Coffee shops are in the news, but where did it all begin?

Perhaps with this man, Pasqua Rosee (fl 1651-6), who opened London’s first coffee-house at St Michael Cornhill. Rosee’s coffee-house was a shed in St Michael’s churchyard. Here he served “two or three dishes” of coffee “at a time twice or thrice a day.” Rosee was also a champion of the new drink, publishing a handbill advertisement entitled “The Vertue of the Coffee Drink” (c.1652). Rosee claimed “coffee good against sore eyes… & will very much stop any defluxion of rheums… & so prevent the cough of the lungs.” His belief that coffee “will prevent drowsiness & make one fit for business” has proved more resilient than other claims for its benefits.

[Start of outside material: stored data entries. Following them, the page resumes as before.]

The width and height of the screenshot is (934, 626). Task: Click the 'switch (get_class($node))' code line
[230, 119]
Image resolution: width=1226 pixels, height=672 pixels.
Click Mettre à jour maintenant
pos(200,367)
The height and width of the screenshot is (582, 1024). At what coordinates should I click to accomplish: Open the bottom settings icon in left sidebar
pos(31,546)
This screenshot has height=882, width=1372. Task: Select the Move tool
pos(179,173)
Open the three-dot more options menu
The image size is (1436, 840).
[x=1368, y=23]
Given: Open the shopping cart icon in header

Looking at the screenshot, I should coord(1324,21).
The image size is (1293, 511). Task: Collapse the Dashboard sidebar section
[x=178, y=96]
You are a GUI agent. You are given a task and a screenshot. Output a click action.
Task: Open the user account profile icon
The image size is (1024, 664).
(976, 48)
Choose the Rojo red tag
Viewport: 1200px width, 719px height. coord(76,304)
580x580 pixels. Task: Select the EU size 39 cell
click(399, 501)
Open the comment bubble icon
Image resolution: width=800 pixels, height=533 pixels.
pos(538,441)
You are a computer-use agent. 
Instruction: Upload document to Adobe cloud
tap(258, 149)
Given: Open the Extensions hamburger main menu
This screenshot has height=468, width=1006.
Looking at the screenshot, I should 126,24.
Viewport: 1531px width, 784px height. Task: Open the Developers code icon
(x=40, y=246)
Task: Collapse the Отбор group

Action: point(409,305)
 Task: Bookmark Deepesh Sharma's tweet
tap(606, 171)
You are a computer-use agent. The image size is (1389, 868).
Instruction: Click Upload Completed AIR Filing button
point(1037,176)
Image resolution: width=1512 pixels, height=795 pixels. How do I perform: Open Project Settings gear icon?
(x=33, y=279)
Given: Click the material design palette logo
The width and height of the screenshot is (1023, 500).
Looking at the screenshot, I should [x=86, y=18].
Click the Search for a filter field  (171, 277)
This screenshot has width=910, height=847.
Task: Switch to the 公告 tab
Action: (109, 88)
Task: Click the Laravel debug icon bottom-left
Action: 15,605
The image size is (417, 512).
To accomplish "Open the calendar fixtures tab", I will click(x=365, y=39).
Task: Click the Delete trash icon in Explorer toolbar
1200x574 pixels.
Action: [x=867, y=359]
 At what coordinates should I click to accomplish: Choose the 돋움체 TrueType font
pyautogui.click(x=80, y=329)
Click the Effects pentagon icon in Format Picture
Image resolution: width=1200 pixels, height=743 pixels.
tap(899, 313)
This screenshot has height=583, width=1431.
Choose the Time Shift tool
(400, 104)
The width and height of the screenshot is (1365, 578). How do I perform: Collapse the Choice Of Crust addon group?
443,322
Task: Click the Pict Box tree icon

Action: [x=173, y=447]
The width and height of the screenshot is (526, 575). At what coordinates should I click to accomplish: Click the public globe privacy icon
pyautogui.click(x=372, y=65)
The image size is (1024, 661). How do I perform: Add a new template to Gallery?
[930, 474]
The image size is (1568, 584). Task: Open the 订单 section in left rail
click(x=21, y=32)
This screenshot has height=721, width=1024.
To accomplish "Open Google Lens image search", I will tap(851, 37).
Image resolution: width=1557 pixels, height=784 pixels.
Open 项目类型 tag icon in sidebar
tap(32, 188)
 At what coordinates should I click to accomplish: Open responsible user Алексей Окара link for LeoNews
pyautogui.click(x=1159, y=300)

Rosee’s story, and that of London’s first coffee house, is also available for a listen in the ODNB biography podcast.

[audio:http://www.oxforddnb.com/public/audio/Oxford_Biography_Pasqua_Rosee_2007_08_29.mp3]

You can download the mp3 of the Pasqua Rosee podcast.

The Oxford DNB online is freely available via public libraries across the UK and by subscription elsewhere. UK libraries offer ‘remote access’ allowing members to log-on to the complete dictionary, for free, from home (or any other computer) twenty-four hours a day. In addition to 58,000 life stories, the ODNB offers a free, twice monthly biography podcast with over 130 life stories now available. You can download it directly, or subscribe in iTunes or another service. You can also sign up for Life of the Day, a topical biography delivered to your inbox, or follow @ODNB on Twitter for people in the news.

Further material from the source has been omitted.